I reacted with real class.
I jumped like a fat rabbit up to get my prize while giddily giggle screaming the entire way.
HUG ME ALREADY.
In the span of 25 seconds, I managed to make a gigantic ass hat of myself in front of my entire office. I also managed to not only maul T-Rac but told him that I loved him AND announced that this was the best day of my life. It wasn’t even noon on a Friday yet.
Afterward, the gentlemanly raccoon and his cheering sidekicks stayed to graciously take pics with the peeps.
Four’s a crowd.
demanded asked the hot mammas to please move over and allow me a solo photo with my main plush squeeze.
Move over bitches. He’s all mine.
On top of being in the arms of a giant stuffed animal, my life was absolutely complete when I made my debut on T-Rac’s social media page as the inaugural “Fan of the day”. Of course I turned right around and added it to my Instagram.
Stand by for our “Save the Date” wedding invites.
How could this day get any more exciting?
An email went out announcing free cans of wine in the breakroom. I had to steady myself as I sprinted down the hallway to hoard the loot.
Mine all mine – now safely in my fridge and damn good.
My adrenaline was pumping pretty high, so I was excited I had plans to celebrate one of my nearest and dearest gal pal’s birthday after work.
Birthday girl sandwich.
I could hardly go to sleep since I had such a positive karma filled day. Luckily, Ruby Sue was wide-eyed with me.
Too excited to sleep.
With it being a balmy 90 degrees on Saturday, I hauled ass to the pool, trying to make summer last.
Saturday sun soak.
While I was hoping Saturday wasn’t the last hurrah in the sun, my Iowa twins were up and at ’em with a clever activity.
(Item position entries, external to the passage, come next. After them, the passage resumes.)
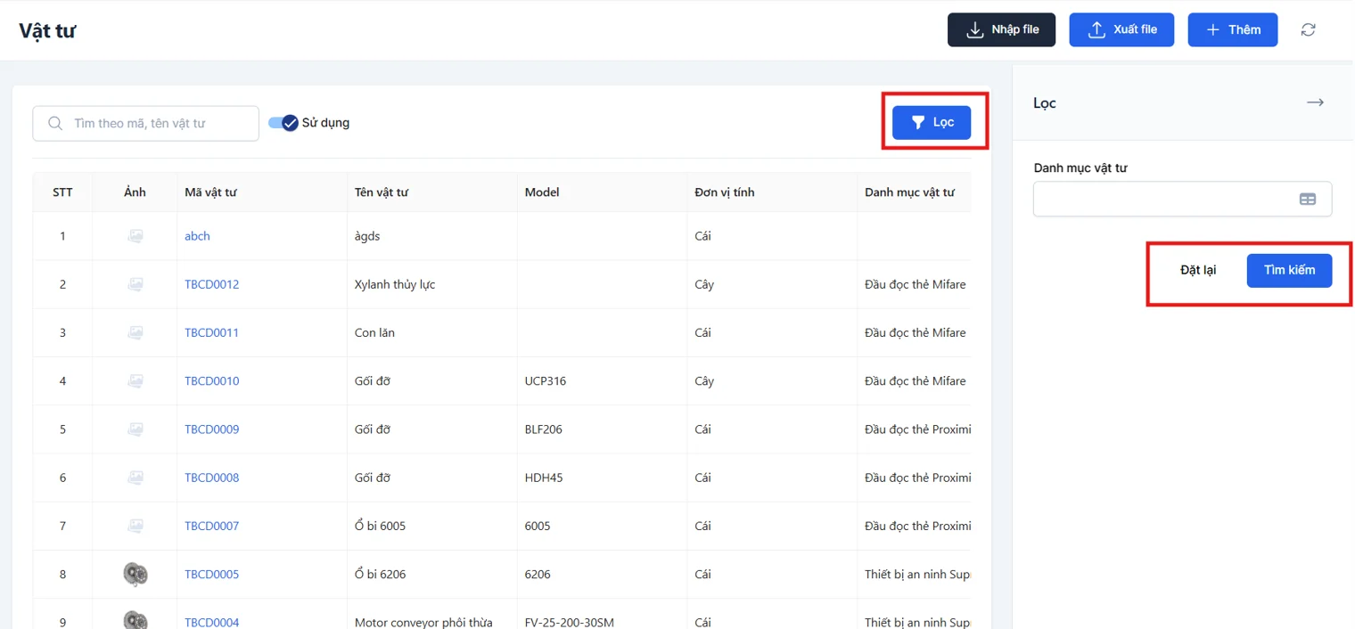This screenshot has width=1355, height=629.
Task: Open material record TBCD0012
Action: [x=211, y=283]
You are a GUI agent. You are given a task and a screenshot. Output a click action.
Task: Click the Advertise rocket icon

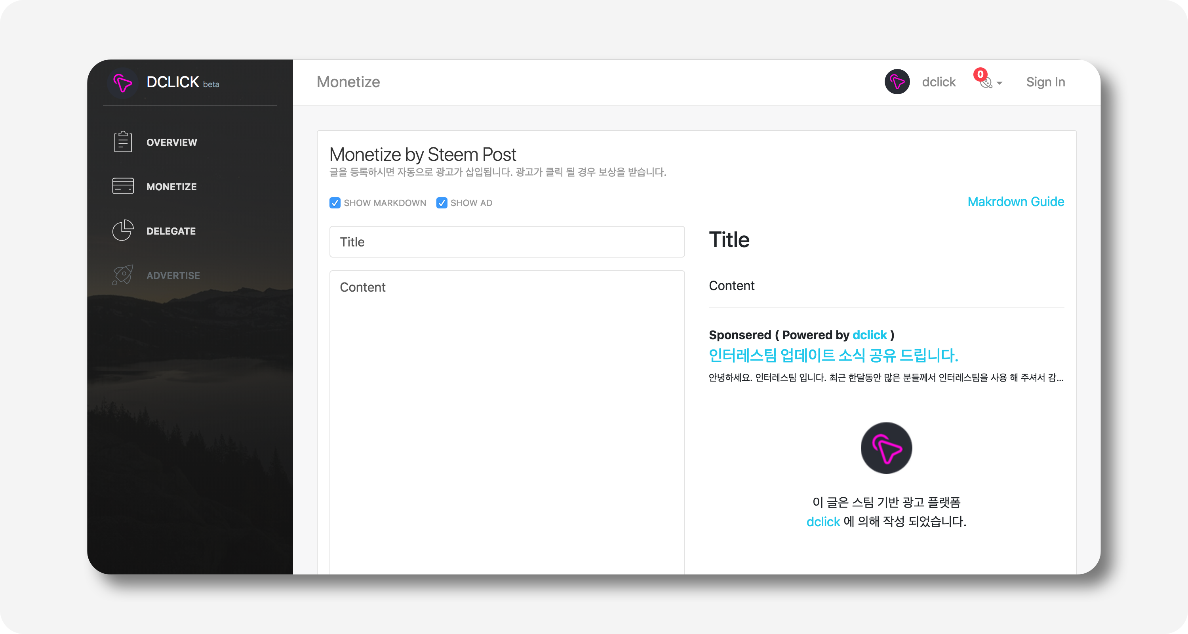click(123, 275)
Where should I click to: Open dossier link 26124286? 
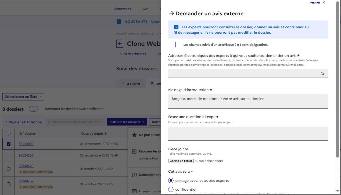coord(26,155)
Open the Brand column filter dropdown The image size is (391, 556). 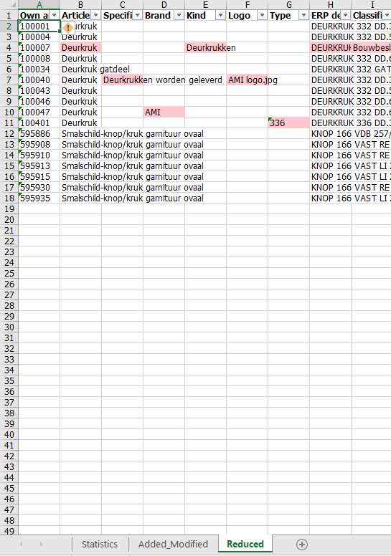[x=179, y=15]
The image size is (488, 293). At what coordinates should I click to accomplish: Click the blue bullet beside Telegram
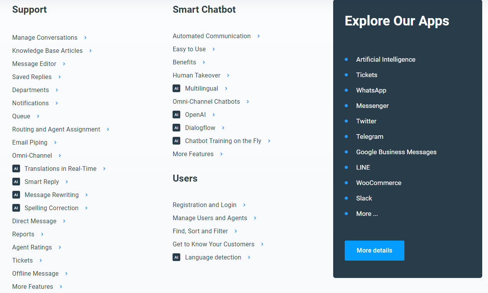346,136
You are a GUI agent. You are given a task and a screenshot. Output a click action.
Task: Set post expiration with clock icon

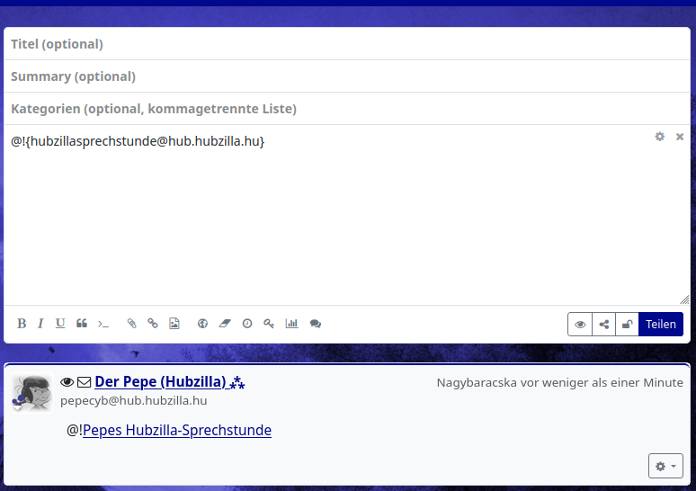point(247,324)
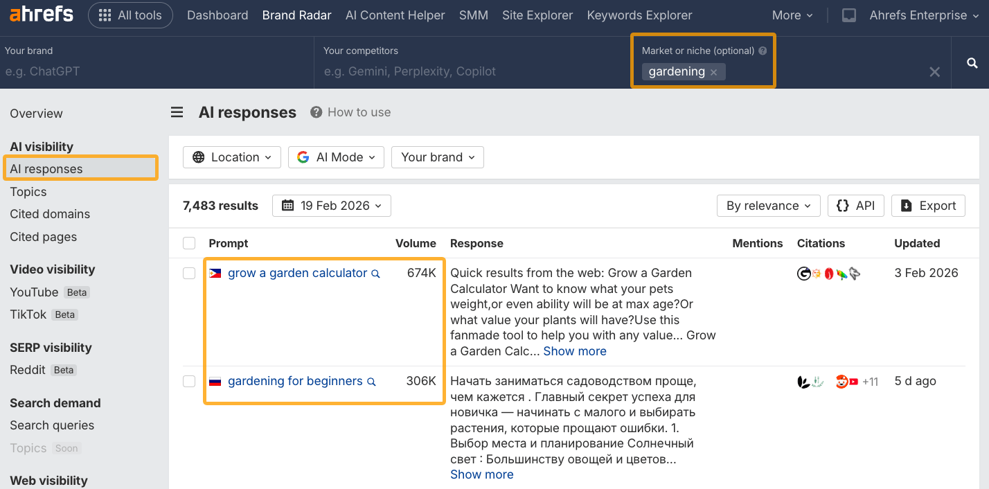Click the search magnifier icon in top bar
Viewport: 989px width, 489px height.
pos(972,63)
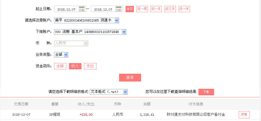Select the 当日 date range button
261x121 pixels.
point(129,9)
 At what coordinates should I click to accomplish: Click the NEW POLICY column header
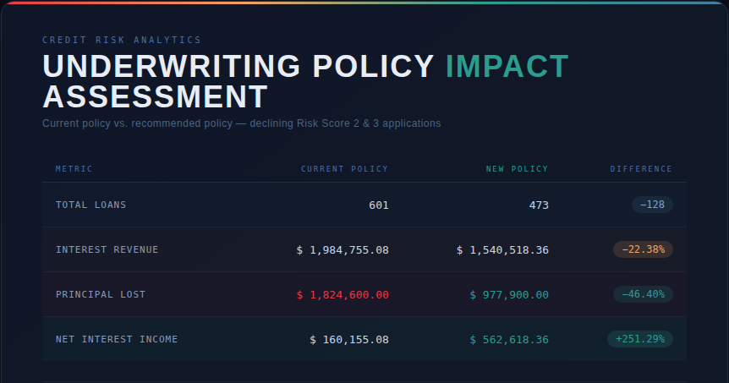click(x=517, y=169)
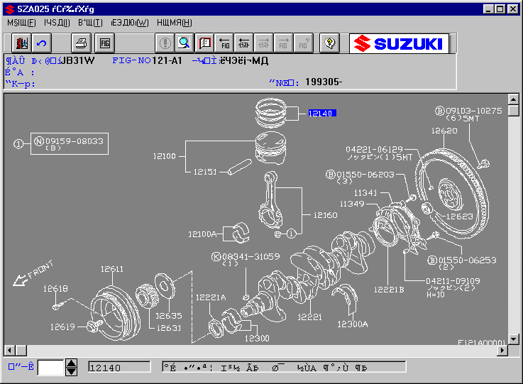Click the FIG box toolbar button

click(x=105, y=43)
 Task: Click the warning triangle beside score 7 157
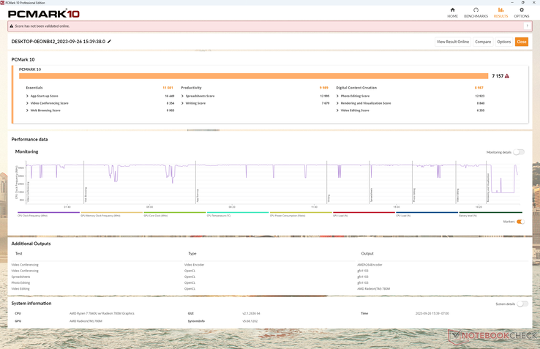point(507,76)
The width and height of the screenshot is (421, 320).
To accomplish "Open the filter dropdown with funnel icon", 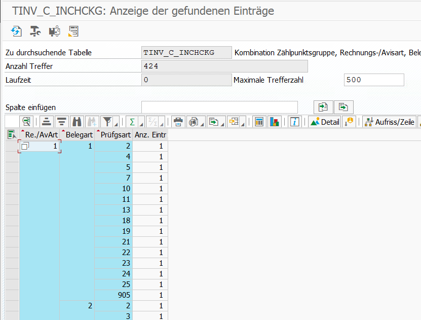I will click(108, 122).
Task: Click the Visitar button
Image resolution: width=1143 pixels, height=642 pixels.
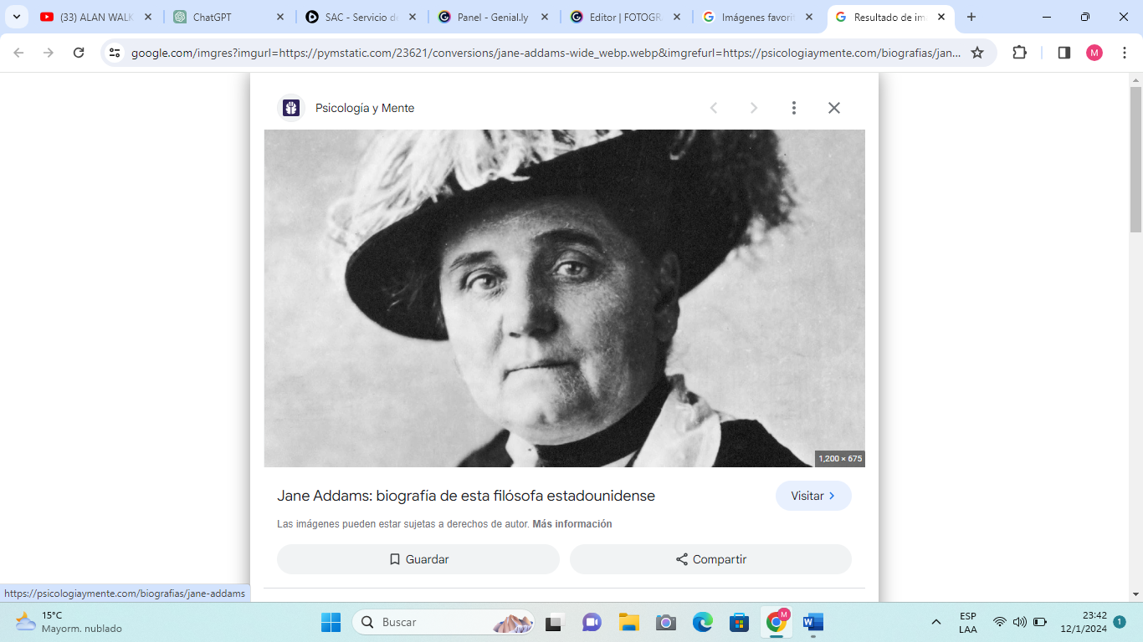Action: 812,496
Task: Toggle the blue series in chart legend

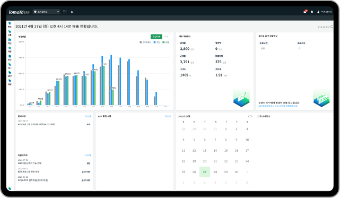Action: pyautogui.click(x=157, y=42)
They put coins in pans to freeze overnight.
Different version of Frozen.
They had to break the ice open, count the coins and exchange them for dollar bills from their parents.
Big money for Prince B.
Princess B headed straight to the Dollar Tree.
Saturday night my Hawkeyes played and I headed out to Dada CBXB’s to get the tailgate going.
Who doesn’t love boxed wine and wings?
The kitty didn’t stay cozy for long, as Iowa scored five touchdowns. You know what that means…
Easily soaked up the next morning by my omelette making father.
Being back in the maniac celebrate-everything-for-fun-life mode again, I started decorating for Halloween all day Sunday. My fabulous Fabio could have given two shits about my hard work, turning the mini manse into a haunted fortress.
As I was going back and forth to fetch my Halloween bins from my car, it was raining lightly. When I looked up in the sky, there was a full on rainbow. I seriously considered getting in my rust bucket and searching for the end, hoping for a pot of gold.
For like, a full five minutes.
I mean, I had fab karma going on.
Instead of looking for lost treasure, I plopped down in my tub for a soak and a People magazine read (side note – I get Meghan Markle is now a princess from America and all but if I wanted to read about the Royals every week, I’d move to fucking England).
Then it was time for a snuggle down on the leopard couch with my new fall scented candles.
No better way to wind down after an exhaustingly excitement filled 48 hours. Amiright?